Anyhow, the table below provides per share data based on the full fiscal year ending this past June. The net cash and share count data are based on the most recent financial reports (for the quarter ending September, 2012) filed with the SEC. The other data is based on the annual reports for the fiscal year ending June 29, 2012, as filed with the SEC.
|Price||Div.||Div. Yield||Rev.||Inc.||Net Cash||Share Count|
WDC has elected to use cash flow to pay down debt and build up balance sheet cash while STX has been more aggressive buying back stock and paying dividends. They each have plenty of cash flow for all of these purposes so it will be interesting to see what they do with their cash in the next couple of years. STX recently bought a large competitor by issuing a lot of stock and they have already bought back more than enough stock to offset the extra issuance. STX's price earnings ratio based on the last full fiscal year is an amazing 4.1. In fairness, it is universally acknowledged that fiscal 2012 was somewhat of an anomaly because of shortages and high prices for disk drives created by idiosyncratic circumstances and that this level of earnings is not sustainable. The table below provides consensus projected total revenue and earnings per share for the two companies for the present fiscal year (the year ending June, 2013, and the fiscal year ending June, 2014 from Yahoo Finance.
STX is certainly headed for a decline, but the consensus decline would still leave it trading at a little more than five times earnings.

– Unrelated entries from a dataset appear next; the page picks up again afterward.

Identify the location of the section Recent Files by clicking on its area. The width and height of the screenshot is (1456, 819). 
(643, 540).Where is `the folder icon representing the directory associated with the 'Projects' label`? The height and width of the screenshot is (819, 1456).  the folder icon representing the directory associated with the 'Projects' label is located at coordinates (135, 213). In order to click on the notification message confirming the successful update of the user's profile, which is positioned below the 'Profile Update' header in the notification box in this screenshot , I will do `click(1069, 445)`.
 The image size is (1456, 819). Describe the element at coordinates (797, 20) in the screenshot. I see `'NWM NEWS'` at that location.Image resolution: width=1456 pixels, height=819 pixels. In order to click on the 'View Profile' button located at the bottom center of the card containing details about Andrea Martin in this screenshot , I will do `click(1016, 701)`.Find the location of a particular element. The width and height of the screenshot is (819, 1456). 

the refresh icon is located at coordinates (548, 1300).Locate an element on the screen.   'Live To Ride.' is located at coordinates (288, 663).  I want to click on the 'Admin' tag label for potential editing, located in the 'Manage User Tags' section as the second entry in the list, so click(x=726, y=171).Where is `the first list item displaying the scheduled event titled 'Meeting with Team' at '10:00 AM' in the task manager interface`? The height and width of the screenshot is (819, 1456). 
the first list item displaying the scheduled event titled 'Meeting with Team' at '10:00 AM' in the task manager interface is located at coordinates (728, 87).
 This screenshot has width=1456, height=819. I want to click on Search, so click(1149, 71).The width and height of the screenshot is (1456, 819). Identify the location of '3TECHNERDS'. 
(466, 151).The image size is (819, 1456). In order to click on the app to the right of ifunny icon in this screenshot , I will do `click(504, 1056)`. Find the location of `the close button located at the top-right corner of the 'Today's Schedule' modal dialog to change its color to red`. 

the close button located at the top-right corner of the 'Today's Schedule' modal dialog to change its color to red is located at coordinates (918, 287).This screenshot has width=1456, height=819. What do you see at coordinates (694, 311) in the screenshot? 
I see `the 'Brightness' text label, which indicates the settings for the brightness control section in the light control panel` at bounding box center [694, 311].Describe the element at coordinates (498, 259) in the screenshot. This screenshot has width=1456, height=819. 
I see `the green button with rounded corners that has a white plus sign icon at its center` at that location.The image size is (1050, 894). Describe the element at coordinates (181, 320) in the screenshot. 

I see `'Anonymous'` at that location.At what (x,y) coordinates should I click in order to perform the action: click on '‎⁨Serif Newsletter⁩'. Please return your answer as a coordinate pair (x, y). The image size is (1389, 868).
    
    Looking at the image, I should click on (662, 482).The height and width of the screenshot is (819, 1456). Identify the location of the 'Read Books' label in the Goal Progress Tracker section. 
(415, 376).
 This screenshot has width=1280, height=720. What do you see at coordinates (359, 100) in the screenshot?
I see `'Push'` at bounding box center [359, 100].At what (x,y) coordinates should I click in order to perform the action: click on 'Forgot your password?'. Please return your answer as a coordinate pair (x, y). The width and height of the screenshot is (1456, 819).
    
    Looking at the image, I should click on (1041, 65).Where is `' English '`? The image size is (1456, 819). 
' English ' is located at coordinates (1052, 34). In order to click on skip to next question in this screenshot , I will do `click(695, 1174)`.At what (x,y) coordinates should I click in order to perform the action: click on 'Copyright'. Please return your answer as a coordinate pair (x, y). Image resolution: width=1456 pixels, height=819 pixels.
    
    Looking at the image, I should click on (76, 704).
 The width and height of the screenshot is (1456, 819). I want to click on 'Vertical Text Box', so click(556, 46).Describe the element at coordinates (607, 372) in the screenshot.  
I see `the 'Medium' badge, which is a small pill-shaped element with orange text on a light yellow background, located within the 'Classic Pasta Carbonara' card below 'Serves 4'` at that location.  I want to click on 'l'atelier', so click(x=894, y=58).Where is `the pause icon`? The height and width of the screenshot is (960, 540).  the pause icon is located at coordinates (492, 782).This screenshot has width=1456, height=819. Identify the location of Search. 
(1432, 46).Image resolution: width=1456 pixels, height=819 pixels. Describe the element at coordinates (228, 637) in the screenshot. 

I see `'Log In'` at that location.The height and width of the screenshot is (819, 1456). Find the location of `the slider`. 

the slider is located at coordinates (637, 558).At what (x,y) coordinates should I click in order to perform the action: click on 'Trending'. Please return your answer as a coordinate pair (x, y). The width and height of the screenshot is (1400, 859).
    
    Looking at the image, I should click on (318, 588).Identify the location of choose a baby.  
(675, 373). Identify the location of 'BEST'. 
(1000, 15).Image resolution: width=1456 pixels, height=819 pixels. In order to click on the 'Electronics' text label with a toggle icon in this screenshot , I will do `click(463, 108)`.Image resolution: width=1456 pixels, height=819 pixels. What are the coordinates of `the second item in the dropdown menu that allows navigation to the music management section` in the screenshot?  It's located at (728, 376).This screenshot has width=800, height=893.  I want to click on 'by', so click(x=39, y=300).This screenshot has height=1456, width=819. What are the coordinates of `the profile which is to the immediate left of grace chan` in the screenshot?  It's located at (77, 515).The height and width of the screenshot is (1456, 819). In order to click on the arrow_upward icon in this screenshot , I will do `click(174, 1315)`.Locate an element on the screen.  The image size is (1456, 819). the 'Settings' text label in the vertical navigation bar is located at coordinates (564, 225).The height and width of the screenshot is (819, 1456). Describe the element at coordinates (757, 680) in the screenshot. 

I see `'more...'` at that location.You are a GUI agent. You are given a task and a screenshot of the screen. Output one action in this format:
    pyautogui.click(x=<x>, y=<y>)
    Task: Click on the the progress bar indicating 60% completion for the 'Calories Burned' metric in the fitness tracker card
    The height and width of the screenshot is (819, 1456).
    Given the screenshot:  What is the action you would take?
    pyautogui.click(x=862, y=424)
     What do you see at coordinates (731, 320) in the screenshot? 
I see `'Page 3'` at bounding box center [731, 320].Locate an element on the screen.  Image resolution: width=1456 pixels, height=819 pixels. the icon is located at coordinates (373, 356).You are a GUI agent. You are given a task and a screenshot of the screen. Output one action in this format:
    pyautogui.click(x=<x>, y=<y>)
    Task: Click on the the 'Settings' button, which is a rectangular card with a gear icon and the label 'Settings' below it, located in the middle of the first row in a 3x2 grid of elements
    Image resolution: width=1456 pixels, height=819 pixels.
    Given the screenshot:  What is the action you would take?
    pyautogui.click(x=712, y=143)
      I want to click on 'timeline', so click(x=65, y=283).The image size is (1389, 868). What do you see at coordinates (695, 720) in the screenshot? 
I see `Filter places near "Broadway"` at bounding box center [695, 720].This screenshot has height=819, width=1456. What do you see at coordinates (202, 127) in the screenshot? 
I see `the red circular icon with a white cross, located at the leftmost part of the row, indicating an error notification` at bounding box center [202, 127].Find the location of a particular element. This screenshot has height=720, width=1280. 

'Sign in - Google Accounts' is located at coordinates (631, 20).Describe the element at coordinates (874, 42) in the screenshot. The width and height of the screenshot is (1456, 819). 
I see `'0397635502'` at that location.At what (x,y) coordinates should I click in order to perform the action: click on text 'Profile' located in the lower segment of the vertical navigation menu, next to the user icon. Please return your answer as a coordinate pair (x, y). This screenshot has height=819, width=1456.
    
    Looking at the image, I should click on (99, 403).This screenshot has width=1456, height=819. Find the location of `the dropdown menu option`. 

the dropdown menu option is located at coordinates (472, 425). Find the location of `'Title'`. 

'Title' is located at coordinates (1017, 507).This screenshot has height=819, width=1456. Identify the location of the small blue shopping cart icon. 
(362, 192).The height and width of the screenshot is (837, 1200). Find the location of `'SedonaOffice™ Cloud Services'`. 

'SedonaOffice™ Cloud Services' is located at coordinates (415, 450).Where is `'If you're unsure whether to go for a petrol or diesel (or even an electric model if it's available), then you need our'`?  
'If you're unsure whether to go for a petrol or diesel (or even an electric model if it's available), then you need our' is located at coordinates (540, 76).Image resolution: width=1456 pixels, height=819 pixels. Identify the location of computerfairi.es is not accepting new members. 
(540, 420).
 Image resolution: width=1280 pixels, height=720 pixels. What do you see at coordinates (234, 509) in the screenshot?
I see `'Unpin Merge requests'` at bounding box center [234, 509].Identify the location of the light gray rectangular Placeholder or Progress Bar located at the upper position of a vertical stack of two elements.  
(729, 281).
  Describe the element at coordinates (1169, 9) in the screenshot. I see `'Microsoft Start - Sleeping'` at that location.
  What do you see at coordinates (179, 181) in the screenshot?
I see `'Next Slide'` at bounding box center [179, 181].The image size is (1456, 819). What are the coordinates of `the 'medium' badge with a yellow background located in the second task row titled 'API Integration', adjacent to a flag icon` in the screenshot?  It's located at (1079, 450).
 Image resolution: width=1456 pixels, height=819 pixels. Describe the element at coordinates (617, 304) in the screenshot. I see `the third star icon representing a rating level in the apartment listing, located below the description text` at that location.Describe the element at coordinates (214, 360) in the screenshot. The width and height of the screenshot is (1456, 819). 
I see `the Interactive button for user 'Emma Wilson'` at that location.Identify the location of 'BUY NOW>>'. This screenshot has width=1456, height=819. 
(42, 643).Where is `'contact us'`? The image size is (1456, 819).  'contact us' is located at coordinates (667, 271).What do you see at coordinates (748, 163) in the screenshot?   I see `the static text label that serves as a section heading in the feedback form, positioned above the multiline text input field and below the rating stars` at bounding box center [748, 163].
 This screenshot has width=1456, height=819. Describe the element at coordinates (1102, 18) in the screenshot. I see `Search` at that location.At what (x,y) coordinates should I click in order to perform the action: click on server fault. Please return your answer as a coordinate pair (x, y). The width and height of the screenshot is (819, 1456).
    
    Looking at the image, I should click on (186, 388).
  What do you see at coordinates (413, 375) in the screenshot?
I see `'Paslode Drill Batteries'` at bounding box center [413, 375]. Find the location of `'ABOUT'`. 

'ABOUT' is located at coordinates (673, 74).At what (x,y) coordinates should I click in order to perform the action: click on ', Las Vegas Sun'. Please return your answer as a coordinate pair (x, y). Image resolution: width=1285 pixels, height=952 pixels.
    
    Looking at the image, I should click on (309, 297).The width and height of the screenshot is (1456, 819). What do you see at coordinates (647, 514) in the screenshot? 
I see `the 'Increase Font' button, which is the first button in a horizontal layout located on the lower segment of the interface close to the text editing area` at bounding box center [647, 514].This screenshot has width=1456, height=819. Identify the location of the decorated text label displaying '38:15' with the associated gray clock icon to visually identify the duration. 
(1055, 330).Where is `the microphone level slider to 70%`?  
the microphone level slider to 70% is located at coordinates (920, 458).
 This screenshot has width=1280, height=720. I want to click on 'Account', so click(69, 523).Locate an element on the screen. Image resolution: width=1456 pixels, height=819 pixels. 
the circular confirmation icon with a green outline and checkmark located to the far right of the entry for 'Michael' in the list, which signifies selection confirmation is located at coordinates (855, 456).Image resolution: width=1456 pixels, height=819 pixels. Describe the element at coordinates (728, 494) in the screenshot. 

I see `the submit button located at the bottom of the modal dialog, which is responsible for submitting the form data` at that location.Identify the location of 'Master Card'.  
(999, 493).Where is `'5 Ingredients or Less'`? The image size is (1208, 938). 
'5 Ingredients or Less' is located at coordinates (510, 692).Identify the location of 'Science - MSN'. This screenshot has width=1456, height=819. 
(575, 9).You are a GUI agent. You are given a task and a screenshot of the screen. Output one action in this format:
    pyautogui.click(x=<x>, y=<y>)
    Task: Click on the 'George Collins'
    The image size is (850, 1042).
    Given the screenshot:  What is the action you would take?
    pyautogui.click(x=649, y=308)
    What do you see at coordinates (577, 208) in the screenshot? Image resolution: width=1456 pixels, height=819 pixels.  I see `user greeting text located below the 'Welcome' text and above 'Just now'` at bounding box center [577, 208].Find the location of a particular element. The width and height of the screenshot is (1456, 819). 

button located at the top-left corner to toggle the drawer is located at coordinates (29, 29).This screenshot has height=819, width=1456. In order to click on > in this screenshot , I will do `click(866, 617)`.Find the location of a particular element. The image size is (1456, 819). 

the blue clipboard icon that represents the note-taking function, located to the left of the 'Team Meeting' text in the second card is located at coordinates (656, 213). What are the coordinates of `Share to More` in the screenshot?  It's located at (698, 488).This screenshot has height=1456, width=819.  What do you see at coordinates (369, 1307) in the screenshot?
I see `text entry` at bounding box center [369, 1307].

WDC is a bit larger and - because of its net balance sheet cash - actually has a lower Enterprise Value (WDC=$7.79B; STX=$10.94B). But. of course, STX has a much more generous dividend. You may hear investors debate the comparative merits of these two stocks. I think it is a silly debate and that an investor who is not so pessimistic about the sector's future prospects that he believes the low PEs are justified should just buy them both. By doing so, an investor minimizes competitive risk (the risk that WDC or STX will gain a big market share and margin advantage over the other) and can make a "bet" solely based on his view of whether the pricing is overly pessimistic given the prospects of the sector.
So the real issue is the fate of this sub-industry. The conventional wisdom is that the industry's fate is inexorably tied to the PC and that PC's are in decline as users switch to tablets which will not need hard disk drives. So, these valuations reflect the consensus "Short the PC!" sentiment which is very strong in the market right now. On the other hand, there are external storage needs for hard disk drives that seem to be growing and conventional storage is still cheaper than flash memory. WDC and STX are also in the solid state drive and hybrid drive markets as well. Consensus projections do not seem to foreshadow dire financial results and the normal decline one might see in margins and prices with lower demand may not materialize due to the recent changes in market structure. It will be interesting to see how the duopoly works out. Will the companies pile up huge cash hoards in order to deter one another from aggressive price action the same way incumbent Congressman raise lots of campaign money to deter primary opposition? More importantly, will the other demands for external storage assure a relatively "soft" landing?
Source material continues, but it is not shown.